In June 2015, NuStar established a $125 million receivable financing agreement which can be upsized to $200 million. This agreement has an initial termination date of June 15, 2018 with the option to renew for an additional 364-day period thereafter. As of Sept. 30, 2016, it had $103 million of accounts receivables in the securitization program for NuStar Finance LLC. Account receivables held by NuStar Finance LLC are not available for claims of credits of NuStar Energy LP.

NuStar has no near-term debt maturities. There is $350 million in notes due in 2018. NuStar also has $402.5 million of junior subordinated notes callable in 2018; however, they are not due until 2043.

FULL LIST OF RATING ACTIONS

Fitch has assigned the following ratings:

NuStar Energy, L.P.

--Long-Term IDR at 'BB';

--Perpetual Preferred Equity at 'B+/RR6(EXP)'.

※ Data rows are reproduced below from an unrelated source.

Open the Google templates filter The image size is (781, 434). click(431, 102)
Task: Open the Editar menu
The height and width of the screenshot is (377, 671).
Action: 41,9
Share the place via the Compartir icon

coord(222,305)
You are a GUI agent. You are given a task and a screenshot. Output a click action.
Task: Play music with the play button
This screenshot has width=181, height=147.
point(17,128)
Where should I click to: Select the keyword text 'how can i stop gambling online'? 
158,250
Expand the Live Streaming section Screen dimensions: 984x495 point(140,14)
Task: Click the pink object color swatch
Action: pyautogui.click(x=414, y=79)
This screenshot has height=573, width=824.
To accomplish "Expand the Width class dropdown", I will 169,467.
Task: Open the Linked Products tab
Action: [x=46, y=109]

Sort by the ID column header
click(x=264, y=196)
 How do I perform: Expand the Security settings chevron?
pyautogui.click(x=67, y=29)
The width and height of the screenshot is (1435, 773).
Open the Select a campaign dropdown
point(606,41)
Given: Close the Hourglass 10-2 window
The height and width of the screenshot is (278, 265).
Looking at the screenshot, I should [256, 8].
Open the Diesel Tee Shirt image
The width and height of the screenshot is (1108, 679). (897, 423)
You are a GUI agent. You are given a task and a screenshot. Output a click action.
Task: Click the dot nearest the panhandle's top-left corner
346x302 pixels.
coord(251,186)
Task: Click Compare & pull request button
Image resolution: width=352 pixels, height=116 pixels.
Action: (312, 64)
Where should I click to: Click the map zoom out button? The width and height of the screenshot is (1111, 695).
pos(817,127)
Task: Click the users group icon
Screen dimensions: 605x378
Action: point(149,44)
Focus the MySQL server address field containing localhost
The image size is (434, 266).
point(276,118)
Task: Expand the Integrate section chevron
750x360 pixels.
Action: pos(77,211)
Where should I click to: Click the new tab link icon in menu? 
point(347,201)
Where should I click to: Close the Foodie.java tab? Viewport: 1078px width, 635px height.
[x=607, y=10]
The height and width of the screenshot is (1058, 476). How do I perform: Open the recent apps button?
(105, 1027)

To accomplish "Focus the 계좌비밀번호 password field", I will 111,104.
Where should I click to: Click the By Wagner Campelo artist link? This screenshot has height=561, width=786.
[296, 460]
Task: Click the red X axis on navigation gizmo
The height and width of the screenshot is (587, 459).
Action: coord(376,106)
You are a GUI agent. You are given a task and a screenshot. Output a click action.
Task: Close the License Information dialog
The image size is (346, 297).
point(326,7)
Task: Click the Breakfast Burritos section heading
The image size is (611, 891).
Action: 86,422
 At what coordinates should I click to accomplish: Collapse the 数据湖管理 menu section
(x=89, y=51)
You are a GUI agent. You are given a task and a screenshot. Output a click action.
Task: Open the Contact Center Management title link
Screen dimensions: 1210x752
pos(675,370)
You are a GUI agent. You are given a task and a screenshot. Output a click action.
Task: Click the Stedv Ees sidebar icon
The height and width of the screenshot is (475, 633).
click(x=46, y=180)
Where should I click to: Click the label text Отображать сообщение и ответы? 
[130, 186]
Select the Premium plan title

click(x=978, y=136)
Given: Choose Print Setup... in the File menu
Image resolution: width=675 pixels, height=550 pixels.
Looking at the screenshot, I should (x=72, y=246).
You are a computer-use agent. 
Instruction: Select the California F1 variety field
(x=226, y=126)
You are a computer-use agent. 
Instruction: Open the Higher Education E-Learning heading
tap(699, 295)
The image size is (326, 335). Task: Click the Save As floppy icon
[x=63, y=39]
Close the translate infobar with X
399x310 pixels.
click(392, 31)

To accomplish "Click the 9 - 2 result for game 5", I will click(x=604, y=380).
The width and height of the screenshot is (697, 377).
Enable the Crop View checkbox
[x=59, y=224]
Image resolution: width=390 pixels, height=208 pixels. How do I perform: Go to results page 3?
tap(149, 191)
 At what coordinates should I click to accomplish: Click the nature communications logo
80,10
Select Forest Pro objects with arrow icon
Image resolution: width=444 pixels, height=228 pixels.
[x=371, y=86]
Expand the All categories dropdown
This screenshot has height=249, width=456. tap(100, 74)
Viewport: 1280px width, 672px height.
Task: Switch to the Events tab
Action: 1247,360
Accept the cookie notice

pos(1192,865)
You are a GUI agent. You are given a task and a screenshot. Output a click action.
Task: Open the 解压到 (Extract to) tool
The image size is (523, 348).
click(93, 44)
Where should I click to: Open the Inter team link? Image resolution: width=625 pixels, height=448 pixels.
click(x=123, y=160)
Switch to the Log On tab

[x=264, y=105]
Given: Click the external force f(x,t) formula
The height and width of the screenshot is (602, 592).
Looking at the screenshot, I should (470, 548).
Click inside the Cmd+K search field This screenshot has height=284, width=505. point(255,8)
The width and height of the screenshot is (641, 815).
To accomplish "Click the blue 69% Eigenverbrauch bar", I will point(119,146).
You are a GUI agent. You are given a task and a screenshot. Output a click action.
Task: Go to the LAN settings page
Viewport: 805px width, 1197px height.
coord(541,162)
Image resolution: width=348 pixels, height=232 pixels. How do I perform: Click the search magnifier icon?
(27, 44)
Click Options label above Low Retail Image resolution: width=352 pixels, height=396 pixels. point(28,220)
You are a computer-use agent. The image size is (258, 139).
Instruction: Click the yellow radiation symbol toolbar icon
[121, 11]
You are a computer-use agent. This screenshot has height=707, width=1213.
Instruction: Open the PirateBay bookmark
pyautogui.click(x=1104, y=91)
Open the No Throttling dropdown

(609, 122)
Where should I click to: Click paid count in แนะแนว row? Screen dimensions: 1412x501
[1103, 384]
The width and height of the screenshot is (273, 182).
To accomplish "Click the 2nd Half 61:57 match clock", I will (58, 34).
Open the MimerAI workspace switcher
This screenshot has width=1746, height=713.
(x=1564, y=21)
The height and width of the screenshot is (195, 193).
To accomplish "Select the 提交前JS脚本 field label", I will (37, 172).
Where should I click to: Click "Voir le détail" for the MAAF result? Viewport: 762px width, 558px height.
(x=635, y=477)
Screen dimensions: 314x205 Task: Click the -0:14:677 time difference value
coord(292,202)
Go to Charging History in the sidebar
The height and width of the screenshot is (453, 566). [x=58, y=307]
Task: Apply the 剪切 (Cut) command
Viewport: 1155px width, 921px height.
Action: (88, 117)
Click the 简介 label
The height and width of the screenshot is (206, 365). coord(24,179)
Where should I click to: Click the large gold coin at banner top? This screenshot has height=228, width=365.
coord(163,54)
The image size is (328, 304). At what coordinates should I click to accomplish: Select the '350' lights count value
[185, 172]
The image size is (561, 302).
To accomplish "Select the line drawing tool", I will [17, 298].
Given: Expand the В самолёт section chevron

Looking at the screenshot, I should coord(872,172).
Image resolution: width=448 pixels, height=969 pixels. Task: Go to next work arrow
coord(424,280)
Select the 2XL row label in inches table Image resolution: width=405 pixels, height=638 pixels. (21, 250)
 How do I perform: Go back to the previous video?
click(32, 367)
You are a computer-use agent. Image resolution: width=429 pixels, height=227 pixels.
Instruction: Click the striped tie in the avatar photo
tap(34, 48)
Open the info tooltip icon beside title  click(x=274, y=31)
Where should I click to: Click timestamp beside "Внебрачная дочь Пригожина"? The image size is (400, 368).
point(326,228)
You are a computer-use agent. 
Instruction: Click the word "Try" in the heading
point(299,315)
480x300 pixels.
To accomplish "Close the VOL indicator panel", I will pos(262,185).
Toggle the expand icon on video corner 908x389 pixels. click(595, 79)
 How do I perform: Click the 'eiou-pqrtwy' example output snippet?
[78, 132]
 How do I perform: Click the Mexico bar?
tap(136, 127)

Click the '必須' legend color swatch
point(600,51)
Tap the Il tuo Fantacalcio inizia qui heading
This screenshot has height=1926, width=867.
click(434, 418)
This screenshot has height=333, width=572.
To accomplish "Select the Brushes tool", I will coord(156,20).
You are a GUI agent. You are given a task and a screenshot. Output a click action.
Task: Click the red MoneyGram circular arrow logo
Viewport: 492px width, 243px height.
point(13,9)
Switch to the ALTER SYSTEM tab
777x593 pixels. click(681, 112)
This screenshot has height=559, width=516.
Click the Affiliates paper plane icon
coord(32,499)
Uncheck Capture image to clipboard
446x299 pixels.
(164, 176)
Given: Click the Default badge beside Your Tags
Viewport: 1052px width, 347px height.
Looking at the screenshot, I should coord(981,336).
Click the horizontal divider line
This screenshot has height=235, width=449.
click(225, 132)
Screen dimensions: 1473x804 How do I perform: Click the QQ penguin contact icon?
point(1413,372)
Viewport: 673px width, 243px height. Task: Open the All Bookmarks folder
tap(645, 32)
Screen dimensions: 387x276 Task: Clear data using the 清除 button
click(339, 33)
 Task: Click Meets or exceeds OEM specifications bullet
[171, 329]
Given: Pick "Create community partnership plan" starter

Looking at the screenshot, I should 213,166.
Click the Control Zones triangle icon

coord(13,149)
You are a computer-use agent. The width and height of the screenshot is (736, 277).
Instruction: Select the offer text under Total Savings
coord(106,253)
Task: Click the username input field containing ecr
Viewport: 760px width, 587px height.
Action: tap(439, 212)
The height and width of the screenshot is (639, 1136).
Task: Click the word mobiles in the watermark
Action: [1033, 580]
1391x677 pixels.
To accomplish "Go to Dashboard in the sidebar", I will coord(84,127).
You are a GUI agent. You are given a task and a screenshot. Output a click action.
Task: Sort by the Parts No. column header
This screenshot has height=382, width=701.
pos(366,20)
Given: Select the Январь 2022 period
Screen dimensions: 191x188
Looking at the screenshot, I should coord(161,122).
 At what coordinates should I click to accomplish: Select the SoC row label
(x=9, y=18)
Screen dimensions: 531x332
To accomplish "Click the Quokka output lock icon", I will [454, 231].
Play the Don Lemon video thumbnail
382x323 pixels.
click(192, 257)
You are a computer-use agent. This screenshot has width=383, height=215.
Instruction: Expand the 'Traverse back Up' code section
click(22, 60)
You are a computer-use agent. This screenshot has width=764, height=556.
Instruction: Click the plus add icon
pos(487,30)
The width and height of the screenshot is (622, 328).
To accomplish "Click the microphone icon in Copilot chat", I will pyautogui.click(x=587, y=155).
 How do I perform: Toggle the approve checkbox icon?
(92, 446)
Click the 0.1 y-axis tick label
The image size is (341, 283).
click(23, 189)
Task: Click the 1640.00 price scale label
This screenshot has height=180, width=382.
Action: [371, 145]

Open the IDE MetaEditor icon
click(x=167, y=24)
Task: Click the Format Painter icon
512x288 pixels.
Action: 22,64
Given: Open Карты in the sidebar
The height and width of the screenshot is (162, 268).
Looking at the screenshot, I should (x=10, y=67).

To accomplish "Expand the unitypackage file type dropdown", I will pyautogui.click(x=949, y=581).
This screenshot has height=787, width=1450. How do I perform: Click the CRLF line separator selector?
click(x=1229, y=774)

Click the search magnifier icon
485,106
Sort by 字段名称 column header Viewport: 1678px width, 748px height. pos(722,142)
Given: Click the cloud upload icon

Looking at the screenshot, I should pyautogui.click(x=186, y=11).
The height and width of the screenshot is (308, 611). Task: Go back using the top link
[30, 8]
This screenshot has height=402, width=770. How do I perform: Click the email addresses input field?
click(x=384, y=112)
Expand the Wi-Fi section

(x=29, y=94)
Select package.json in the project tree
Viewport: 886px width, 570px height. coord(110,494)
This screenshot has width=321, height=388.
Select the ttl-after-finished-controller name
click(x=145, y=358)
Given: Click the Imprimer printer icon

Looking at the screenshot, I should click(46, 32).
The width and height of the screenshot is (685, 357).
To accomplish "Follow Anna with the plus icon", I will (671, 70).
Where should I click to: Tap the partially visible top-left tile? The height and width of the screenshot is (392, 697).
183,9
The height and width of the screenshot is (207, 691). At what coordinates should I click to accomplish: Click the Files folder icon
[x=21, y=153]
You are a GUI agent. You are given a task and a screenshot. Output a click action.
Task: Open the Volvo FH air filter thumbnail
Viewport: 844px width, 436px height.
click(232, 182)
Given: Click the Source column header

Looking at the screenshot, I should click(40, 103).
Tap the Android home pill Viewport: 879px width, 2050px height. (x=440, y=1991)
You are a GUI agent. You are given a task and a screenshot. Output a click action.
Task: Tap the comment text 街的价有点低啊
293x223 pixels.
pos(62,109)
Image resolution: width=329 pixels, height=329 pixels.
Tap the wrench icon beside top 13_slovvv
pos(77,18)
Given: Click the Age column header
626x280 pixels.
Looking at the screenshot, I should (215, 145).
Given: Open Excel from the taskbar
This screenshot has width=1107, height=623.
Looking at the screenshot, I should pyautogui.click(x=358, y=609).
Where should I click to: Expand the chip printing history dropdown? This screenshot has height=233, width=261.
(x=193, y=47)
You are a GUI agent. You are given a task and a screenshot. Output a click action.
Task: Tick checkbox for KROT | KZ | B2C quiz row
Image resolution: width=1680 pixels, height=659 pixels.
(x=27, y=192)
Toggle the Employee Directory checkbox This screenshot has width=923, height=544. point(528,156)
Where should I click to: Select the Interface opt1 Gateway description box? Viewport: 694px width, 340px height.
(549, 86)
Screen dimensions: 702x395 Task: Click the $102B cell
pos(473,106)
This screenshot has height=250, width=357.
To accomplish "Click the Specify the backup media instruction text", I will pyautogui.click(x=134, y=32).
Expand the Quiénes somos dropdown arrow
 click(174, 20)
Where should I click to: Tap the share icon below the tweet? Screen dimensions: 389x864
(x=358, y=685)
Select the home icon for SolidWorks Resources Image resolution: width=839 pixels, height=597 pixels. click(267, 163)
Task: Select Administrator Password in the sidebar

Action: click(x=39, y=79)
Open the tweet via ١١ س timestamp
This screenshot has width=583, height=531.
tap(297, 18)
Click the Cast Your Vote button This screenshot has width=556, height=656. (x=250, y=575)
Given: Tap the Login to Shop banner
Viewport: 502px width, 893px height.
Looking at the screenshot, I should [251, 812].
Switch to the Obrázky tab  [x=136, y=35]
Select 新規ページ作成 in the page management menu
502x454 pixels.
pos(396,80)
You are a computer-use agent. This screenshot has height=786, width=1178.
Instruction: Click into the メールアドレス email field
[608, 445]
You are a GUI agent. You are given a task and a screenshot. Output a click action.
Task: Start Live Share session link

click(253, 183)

Fitch has affirmed the following ratings:

NuStar Logistics, L.P.

--Long-Term IDR at 'BB';

--Senior unsecured notes at 'BB'/RR4;

--Junior subordinated notes at 'B+'/RR6.

The Rating Outlook for both entities is Stable.

Summary of Financial Statement Adjustments - Fitch typically adjusts EBITDA for Master Limited Partnerships (MLP) like NuStar to exclude equity in earnings of unconsolidated affiliates but include cash distributions from unconsolidated affiliates. In addition, NuStar's definition of debt gives 50% equity credit to the $402.5 million of junior subordinated notes and the pending issuance of perpetual preferreds. Fitch excludes cash raised from Gulf Opportunity bonds held in escrow for the use future use of capex from the definition of debt.

Additional information is available on www.fitchratings.com.

Applicable Criteria

Criteria for Rating Non-Financial Corporates (pub. 27 Sep 2016)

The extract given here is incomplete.